[Saved data entries]
----------

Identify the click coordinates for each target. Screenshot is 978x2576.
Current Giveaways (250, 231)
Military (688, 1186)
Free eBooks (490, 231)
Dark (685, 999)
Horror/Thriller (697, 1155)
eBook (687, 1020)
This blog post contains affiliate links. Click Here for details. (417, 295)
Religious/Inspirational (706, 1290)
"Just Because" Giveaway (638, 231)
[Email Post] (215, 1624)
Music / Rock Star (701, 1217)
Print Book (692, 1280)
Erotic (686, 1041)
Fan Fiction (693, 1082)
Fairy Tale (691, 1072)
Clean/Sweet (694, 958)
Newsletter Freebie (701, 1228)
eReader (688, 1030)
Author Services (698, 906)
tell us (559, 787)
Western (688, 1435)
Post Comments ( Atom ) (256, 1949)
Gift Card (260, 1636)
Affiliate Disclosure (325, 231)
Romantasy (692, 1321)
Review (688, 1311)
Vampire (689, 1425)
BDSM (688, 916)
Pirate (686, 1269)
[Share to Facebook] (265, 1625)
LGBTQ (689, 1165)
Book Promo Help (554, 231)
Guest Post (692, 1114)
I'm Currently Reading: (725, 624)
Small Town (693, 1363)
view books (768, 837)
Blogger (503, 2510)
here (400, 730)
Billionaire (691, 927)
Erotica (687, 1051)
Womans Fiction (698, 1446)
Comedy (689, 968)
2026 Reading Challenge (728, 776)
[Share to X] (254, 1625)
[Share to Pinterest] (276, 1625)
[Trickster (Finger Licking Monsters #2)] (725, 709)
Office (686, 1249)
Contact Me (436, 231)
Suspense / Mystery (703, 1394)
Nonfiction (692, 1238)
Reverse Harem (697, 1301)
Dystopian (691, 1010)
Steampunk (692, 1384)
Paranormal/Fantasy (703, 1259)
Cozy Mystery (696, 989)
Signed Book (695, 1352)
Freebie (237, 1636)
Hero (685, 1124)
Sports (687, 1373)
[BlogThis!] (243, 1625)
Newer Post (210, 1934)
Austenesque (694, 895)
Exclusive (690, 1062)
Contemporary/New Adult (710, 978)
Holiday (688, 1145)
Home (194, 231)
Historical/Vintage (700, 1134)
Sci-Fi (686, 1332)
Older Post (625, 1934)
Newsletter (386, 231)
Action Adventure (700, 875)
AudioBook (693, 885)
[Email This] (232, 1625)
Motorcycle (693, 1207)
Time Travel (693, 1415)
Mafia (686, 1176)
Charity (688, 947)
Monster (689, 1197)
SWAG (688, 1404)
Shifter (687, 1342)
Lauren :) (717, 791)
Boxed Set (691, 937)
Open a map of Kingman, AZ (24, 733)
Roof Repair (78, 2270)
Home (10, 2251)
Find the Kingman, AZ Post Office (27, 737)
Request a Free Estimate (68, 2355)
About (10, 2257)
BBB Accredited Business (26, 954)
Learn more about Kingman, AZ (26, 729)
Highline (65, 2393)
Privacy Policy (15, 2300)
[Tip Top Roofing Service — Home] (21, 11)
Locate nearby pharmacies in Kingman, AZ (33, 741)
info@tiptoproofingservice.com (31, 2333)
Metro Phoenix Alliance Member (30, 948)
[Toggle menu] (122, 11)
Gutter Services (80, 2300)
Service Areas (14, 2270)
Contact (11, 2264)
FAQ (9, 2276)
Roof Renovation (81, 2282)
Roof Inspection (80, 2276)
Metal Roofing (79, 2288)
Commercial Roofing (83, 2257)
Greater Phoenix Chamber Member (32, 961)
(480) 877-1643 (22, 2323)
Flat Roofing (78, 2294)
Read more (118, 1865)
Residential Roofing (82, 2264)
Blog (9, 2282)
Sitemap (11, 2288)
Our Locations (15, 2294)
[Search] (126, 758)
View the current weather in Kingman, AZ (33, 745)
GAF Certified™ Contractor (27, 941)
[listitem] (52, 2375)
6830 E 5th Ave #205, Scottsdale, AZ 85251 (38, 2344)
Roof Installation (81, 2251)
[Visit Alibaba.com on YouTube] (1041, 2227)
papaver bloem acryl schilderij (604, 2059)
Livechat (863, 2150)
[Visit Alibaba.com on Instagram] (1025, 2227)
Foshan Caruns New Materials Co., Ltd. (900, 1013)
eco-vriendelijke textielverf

----------

● **Exercise prompt**
Each line of the records, from the opening one through the line holding "Nonfiction (692, 1238)", should be restated word for word, with nothing else in the answer.

● **Result of this exercise**
Identify the click coordinates for each target. Screenshot is 978x2576.
Current Giveaways (250, 231)
Military (688, 1186)
Free eBooks (490, 231)
Dark (685, 999)
Horror/Thriller (697, 1155)
eBook (687, 1020)
This blog post contains affiliate links. Click Here for details. (417, 295)
Religious/Inspirational (706, 1290)
"Just Because" Giveaway (638, 231)
[Email Post] (215, 1624)
Music / Rock Star (701, 1217)
Print Book (692, 1280)
Erotic (686, 1041)
Fan Fiction (693, 1082)
Fairy Tale (691, 1072)
Clean/Sweet (694, 958)
Newsletter Freebie (701, 1228)
eReader (688, 1030)
Author Services (698, 906)
tell us (559, 787)
Western (688, 1435)
Post Comments ( Atom ) (256, 1949)
Gift Card (260, 1636)
Affiliate Disclosure (325, 231)
Romantasy (692, 1321)
Review (688, 1311)
Vampire (689, 1425)
BDSM (688, 916)
Pirate (686, 1269)
[Share to Facebook] (265, 1625)
LGBTQ (689, 1165)
Book Promo Help (554, 231)
Guest Post (692, 1114)
I'm Currently Reading: (725, 624)
Small Town (693, 1363)
view books (768, 837)
Blogger (503, 2510)
here (400, 730)
Billionaire (691, 927)
Erotica (687, 1051)
Womans Fiction (698, 1446)
Comedy (689, 968)
2026 Reading Challenge (728, 776)
[Share to X] (254, 1625)
[Share to Pinterest] (276, 1625)
[Trickster (Finger Licking Monsters #2)] (725, 709)
Office (686, 1249)
Contact Me (436, 231)
Suspense / Mystery (703, 1394)
Nonfiction (692, 1238)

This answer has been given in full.